The Hubbard Brook Experimental Forest in the White Mountains of New Hampshire, USA, has been the site of ecosystem mass balance studies since the 1960s. This landscape has similar-sized, discreet watersheds drained by streams and underlain by impermeable bedrock. By installing V-notch weirs, investigators could precisely and continuously measure stream discharge. By measuring the concentration of nutrients and ions in stream water, they could quantify the losses of these materials from the ecosystem. After calculating inputs to the ecosystem (by sampling precipitation, dry deposition, and nitrogen fixation), they could also construct mass balances. Additionally, researchers could experimentally manipulate these watersheds to measure the effects of disturbance on nutrient retention. In 1965, an entire experimental watershed was whole-tree harvested, resulting in large increases in nitrate and calcium losses relative to an uncut reference watershed (Figure 8). By studying inputs and outputs, an understanding of the internal functioning of the ecosystem within the watershed was obtained.
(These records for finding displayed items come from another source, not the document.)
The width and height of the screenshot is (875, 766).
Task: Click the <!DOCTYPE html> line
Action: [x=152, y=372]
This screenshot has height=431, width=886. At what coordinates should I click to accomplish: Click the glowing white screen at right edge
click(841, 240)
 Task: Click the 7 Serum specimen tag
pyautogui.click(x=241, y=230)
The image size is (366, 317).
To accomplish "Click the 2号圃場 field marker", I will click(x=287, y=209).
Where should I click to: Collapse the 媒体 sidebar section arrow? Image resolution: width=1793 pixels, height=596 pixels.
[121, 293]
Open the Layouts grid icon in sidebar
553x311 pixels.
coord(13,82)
Mass Balance in Human-Dominated Ecosystems
Mass balance constraints apply everywhere, even to highly altered ecosystems such as cities or agricultural fields. Cities import food, fuel, water, and other materials and export materials such as manufactured goods. Cities also produce large quantities of waste products — with solid waste sent to landfills, CO2 (and other pollutants) produced from the combustion of fossil fuels being released to the atmosphere. Nutrients from sewage and from fertilizer runoff can end up in rivers where they will fertilize downstream aquatic ecosystems.
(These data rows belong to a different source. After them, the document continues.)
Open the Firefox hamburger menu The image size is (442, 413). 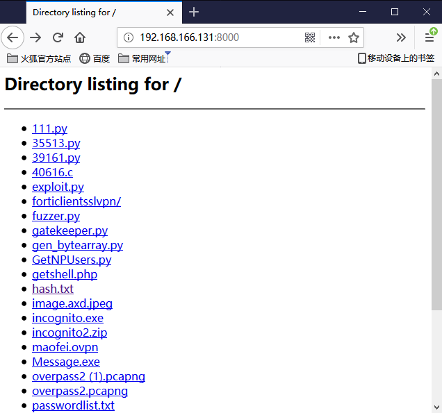(429, 37)
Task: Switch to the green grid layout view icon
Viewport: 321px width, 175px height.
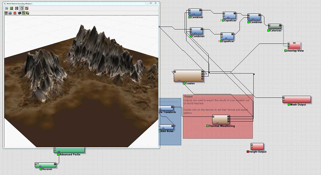Action: coord(12,9)
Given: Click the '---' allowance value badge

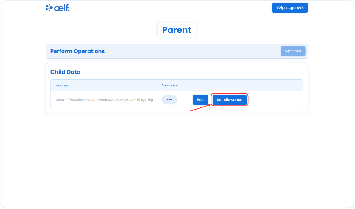Looking at the screenshot, I should pyautogui.click(x=169, y=100).
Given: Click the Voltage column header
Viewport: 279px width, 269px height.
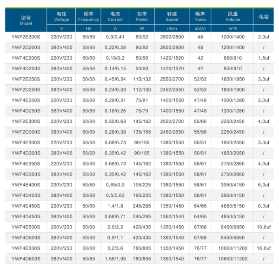Looking at the screenshot, I should coord(62,17).
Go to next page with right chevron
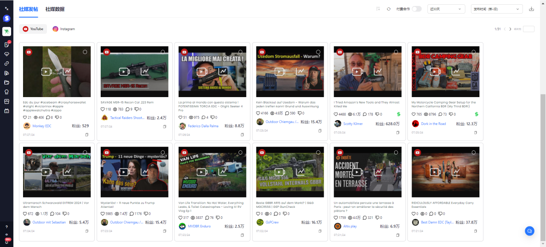 [510, 29]
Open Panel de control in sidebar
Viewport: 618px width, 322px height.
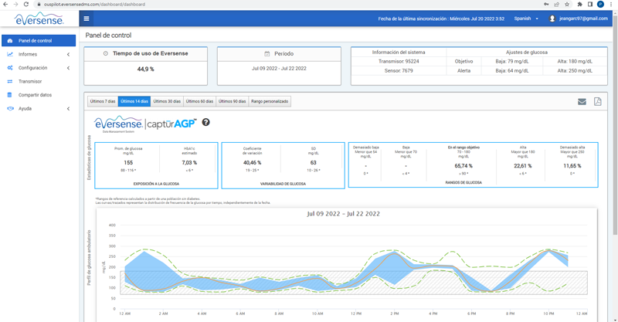point(35,41)
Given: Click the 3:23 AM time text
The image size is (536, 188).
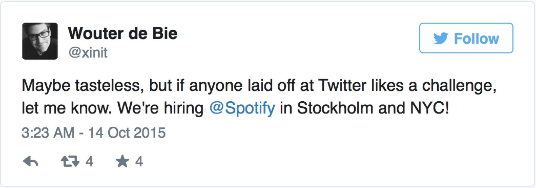Looking at the screenshot, I should click(x=48, y=133).
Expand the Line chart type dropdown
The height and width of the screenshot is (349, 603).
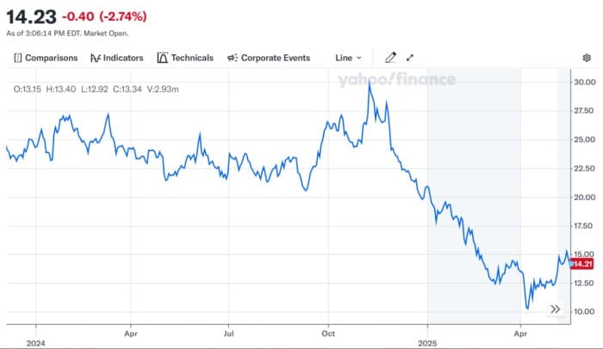click(x=348, y=58)
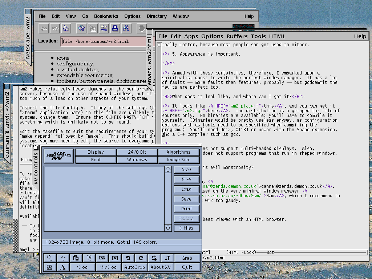
Task: Click Netscape's Find binoculars icon
Action: click(x=126, y=28)
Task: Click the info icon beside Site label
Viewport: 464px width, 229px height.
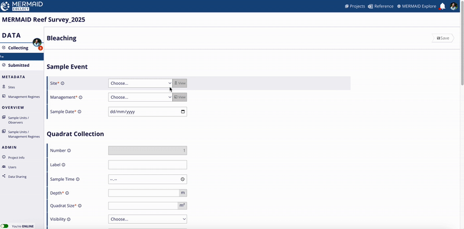Action: click(x=63, y=83)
Human agricultural systems can also be analyzed using a mass-balance, ecosystem approach. Traditional agricultural practices emphasized efficiency, with most production staying on the farm — food for livestock was produced on the farm, food for farmers' families was produced on the farm, and plant and animal waste was composted for use as fertilizer on the farm. As a result, the amount of material cycling within the farm "ecosystem" was large relative to the inputs and outputs to the system (a relatively closed ecosystem). By contrast, modern industrial agriculture emphasizes maximizing yields over efficiency. Farmers import fertilizer in large amounts (often far exceeding the amounts that crops can use) and grow and export commodity crops. Ironically, in these highly open ecosystems (where inputs and outputs can far exceed internal cycling), food for farmers' families must often be imported as well. Highly productive agricultural systems are critical in feeding the world's growing human population, but as many of the ingredients of modern agriculture (e.g., water, petroleum, phosphorus) become increasingly limiting over the next century (due to depleted geologic deposits), we will be faced with the challenge of increasing the efficiency of these systems. Just as the constraints of mass balance provide a useful tool for ecologists in studying natural ecosystems, mass balance also ensures that the increase in human population and material consumption that has characterized the past 200 years cannot continue indefinitely.